(Stored dataset listing)
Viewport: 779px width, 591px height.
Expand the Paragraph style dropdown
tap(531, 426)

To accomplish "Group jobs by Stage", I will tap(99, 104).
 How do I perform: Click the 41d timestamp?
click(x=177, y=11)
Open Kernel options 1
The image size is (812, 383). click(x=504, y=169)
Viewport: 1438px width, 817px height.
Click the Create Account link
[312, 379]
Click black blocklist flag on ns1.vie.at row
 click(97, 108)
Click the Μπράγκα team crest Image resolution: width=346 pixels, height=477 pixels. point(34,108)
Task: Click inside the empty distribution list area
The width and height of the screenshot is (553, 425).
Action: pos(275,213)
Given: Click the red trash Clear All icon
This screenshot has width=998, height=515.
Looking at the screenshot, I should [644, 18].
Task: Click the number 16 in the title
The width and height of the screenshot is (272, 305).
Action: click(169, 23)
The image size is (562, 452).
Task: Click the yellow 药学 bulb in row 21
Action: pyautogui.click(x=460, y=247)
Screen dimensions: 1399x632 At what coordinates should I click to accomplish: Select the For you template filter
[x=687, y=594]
* * *
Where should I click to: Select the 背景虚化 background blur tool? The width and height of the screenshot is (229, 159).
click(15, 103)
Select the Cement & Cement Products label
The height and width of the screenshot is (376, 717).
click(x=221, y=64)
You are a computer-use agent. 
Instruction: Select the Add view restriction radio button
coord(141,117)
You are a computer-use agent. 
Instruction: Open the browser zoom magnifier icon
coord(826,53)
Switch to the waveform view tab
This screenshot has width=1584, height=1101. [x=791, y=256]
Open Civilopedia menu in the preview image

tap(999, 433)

*YOUR INSTRUCTIONS*
Can you reproduce, word for word, the stretch of the listing from the line containing "Viewport: 779px width, 591px height." through the line containing "Action: pos(275,213)", both ends included?

*TASK RESPONSE*
Viewport: 779px width, 591px height.
Expand the Paragraph style dropdown
tap(531, 426)

To accomplish "Group jobs by Stage", I will tap(99, 104).
 How do I perform: Click the 41d timestamp?
click(x=177, y=11)
Open Kernel options 1
The image size is (812, 383). click(x=504, y=169)
Viewport: 1438px width, 817px height.
Click the Create Account link
[312, 379]
Click black blocklist flag on ns1.vie.at row
 click(97, 108)
Click the Μπράγκα team crest Image resolution: width=346 pixels, height=477 pixels. point(34,108)
Task: Click inside the empty distribution list area
The width and height of the screenshot is (553, 425).
Action: pos(275,213)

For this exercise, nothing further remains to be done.